De la découverte des sens et du corps jusqu'au viol : Wednesdays dresse un panorama complet de la sexualité tantôt explorée, tantôt subie, du jeune Tim. La limite est franchie à de nombreuses reprises, tandis que le héros tente de distinguer à posteriori ce qui est normal de ce qui ne l'est pas. Comme de nombreuses victimes, il a attendu d'avoir le recul nécessaire sur sa propre expérience pour affronter le passé et admettre que non, bon nombre de ces moments n'auraient pas dû avoir lieu. C'est à travers des saynètes de quelques minutes, focalisées sur des événements précis, que vous façonnez les souvenirs de Tim : vous êtes parfois dans sa peau, parfois dans celle de son interlocuteur ou interlocutrice du moment : son père, son grand-père, sa grand-mère, une cousine, un copain, une copine, sa mère... et réagissez à la situation avec des suggestions de dialogues. Même si vous essayez de sauver les meubles, il est en réalité impossible de tirer Tim de son pétrin, tout finit par déraper.

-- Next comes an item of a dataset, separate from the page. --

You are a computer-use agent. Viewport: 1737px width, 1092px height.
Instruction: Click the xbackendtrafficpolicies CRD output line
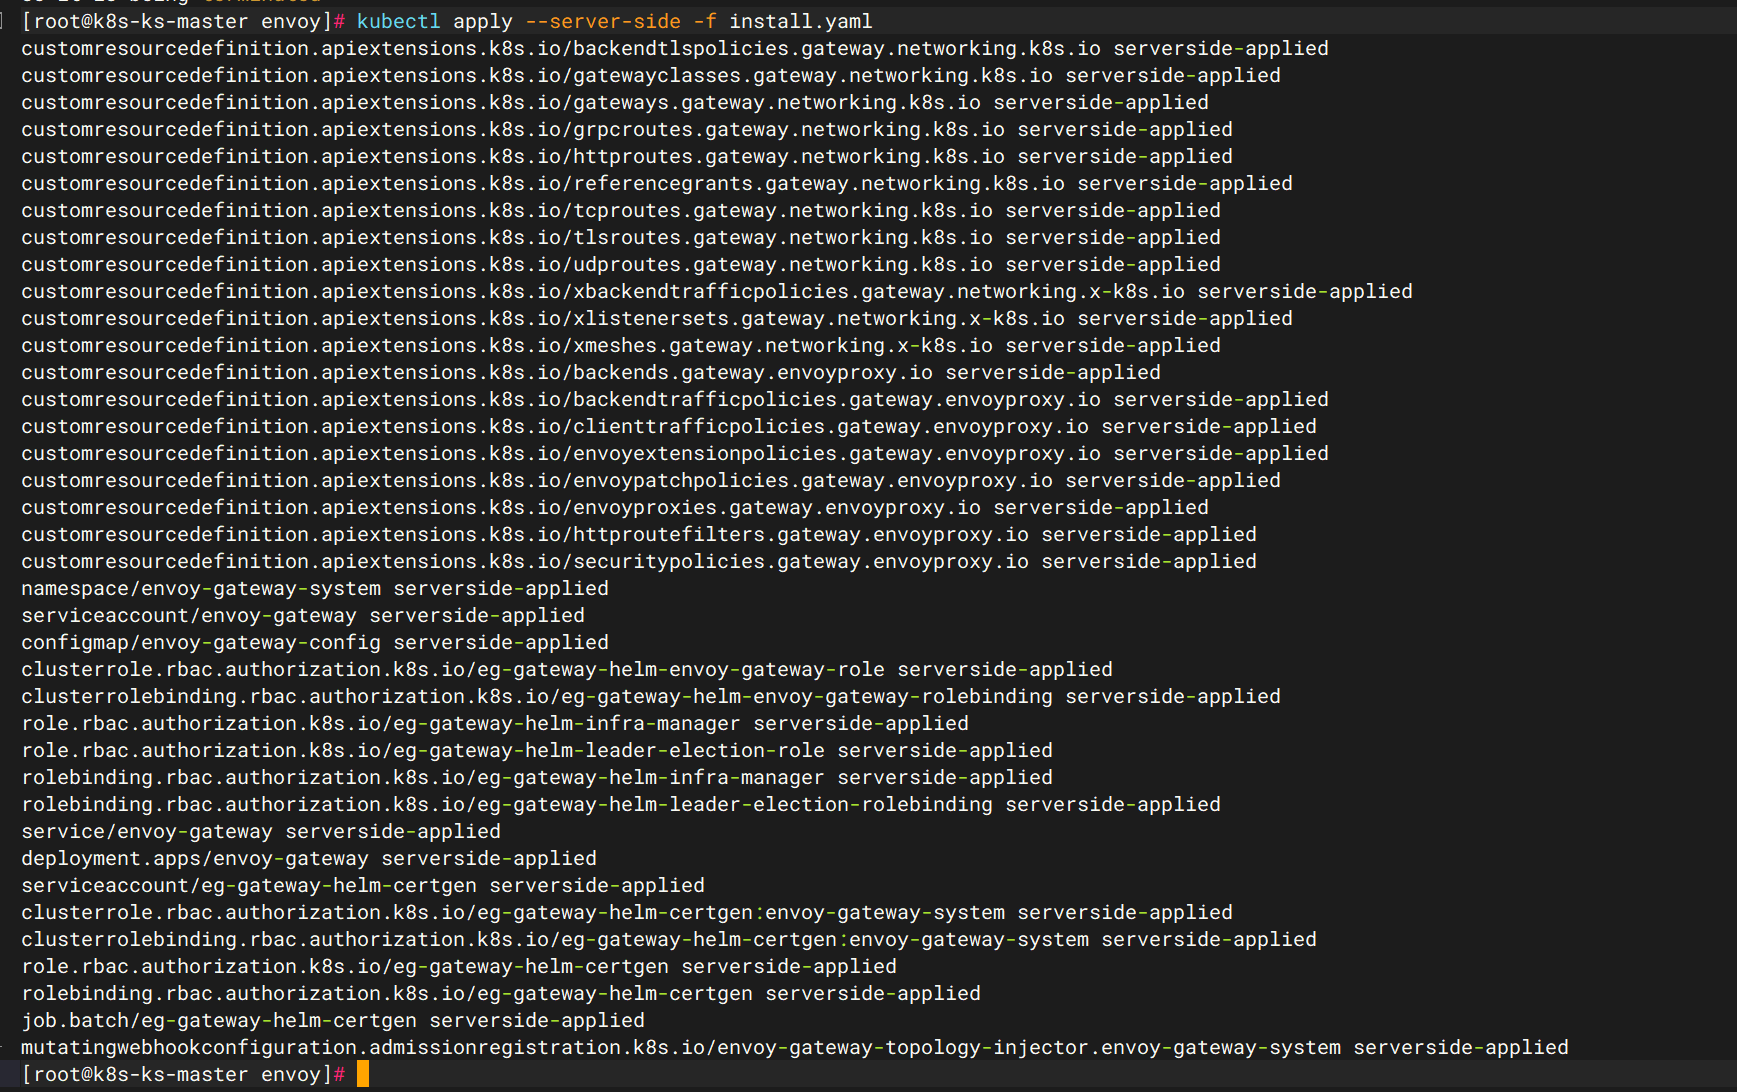tap(717, 291)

Chaque scène amenant à une issue vous provoquant un sentiment amer, allant du malaise à la boule au ventre.
Remuer des souvenirs comme un couteau dans la plaie

Pour qui ?

Qui n'a pas de pareil souvenir ?

Wednesdays n'est clairement pas le genre de titre que vous lancez pour vous détendre. C'est avant tout une expérience de sensibilisation, plus qu'un jeu. Son objectif est de briser un tabou qui touche des millions de personnes en France : 1 personne sur 10 a subit l'inceste, et dans chaque classe 2 à 3 enfants en sont victimes. C'est absolument énorme, et si vous lisez ce test et êtes directement concerné : sachez que l'on vous croit. Wednesdays met donc en lumière ce qui peut parfois paraître anodin mais ne l'est pas : l'innocence des enfants face à la manipulation de leurs bourreaux est ici soulignée. Les victimes ne sont pas des coupables, même si malheureusement, statistiquement, elles ont tendance à reproduire le mal subi à leur tour. Alors pour éviter ça : il faut en parler, absolument. Parler aide à stopper l'horrible boucle dans laquelle il est possible de se sentir enfermé. Victimes, violeurs : parlez, on vous écoute.
Malheureusement, tout le monde devrait y jouer

L'anecdote

L'orque est un animal brutal – mais comment lui en vouloir ?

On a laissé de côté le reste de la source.